### [ABOUT THIS TASK]
Retype all of the entries exactly as they appear.

### [RECORDS FOR PROCESSING]
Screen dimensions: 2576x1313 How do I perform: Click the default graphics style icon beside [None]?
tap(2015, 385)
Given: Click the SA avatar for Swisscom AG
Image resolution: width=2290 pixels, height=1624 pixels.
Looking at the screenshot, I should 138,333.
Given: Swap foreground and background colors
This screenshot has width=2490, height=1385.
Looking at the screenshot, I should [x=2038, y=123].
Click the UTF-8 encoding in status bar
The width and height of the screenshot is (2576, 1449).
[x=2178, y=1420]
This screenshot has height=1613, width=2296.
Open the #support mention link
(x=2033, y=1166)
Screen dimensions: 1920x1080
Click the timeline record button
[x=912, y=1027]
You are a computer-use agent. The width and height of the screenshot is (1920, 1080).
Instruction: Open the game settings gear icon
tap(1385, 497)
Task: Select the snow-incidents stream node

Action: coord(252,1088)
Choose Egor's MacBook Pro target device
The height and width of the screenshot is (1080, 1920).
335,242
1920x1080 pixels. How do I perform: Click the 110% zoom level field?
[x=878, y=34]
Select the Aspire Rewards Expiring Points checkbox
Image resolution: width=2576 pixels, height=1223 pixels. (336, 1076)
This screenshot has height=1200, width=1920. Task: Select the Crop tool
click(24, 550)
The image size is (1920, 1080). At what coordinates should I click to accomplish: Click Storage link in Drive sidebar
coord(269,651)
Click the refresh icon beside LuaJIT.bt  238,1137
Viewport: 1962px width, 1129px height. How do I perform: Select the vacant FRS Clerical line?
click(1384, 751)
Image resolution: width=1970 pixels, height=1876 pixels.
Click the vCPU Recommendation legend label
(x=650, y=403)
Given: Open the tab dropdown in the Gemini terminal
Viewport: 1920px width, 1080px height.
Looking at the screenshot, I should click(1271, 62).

### [SOLUTION TO THE EXERCISE]
Screen dimensions: 2576x1313 How do I perform: Click the default graphics style icon beside [None]?
tap(2015, 385)
Given: Click the SA avatar for Swisscom AG
Image resolution: width=2290 pixels, height=1624 pixels.
Looking at the screenshot, I should 138,333.
Given: Swap foreground and background colors
This screenshot has width=2490, height=1385.
Looking at the screenshot, I should [x=2038, y=123].
Click the UTF-8 encoding in status bar
The width and height of the screenshot is (2576, 1449).
[x=2178, y=1420]
This screenshot has height=1613, width=2296.
Open the #support mention link
(x=2033, y=1166)
Screen dimensions: 1920x1080
Click the timeline record button
[x=912, y=1027]
You are a computer-use agent. The width and height of the screenshot is (1920, 1080).
Instruction: Open the game settings gear icon
tap(1385, 497)
Task: Select the snow-incidents stream node

Action: coord(252,1088)
Choose Egor's MacBook Pro target device
The height and width of the screenshot is (1080, 1920).
335,242
1920x1080 pixels. How do I perform: Click the 110% zoom level field?
[x=878, y=34]
Select the Aspire Rewards Expiring Points checkbox
Image resolution: width=2576 pixels, height=1223 pixels. (336, 1076)
This screenshot has height=1200, width=1920. Task: Select the Crop tool
click(24, 550)
The image size is (1920, 1080). At what coordinates should I click to accomplish: Click Storage link in Drive sidebar
coord(269,651)
Click the refresh icon beside LuaJIT.bt  238,1137
Viewport: 1962px width, 1129px height. How do I perform: Select the vacant FRS Clerical line?
click(1384, 751)
Image resolution: width=1970 pixels, height=1876 pixels.
Click the vCPU Recommendation legend label
(x=650, y=403)
Given: Open the tab dropdown in the Gemini terminal
Viewport: 1920px width, 1080px height.
Looking at the screenshot, I should click(1271, 62).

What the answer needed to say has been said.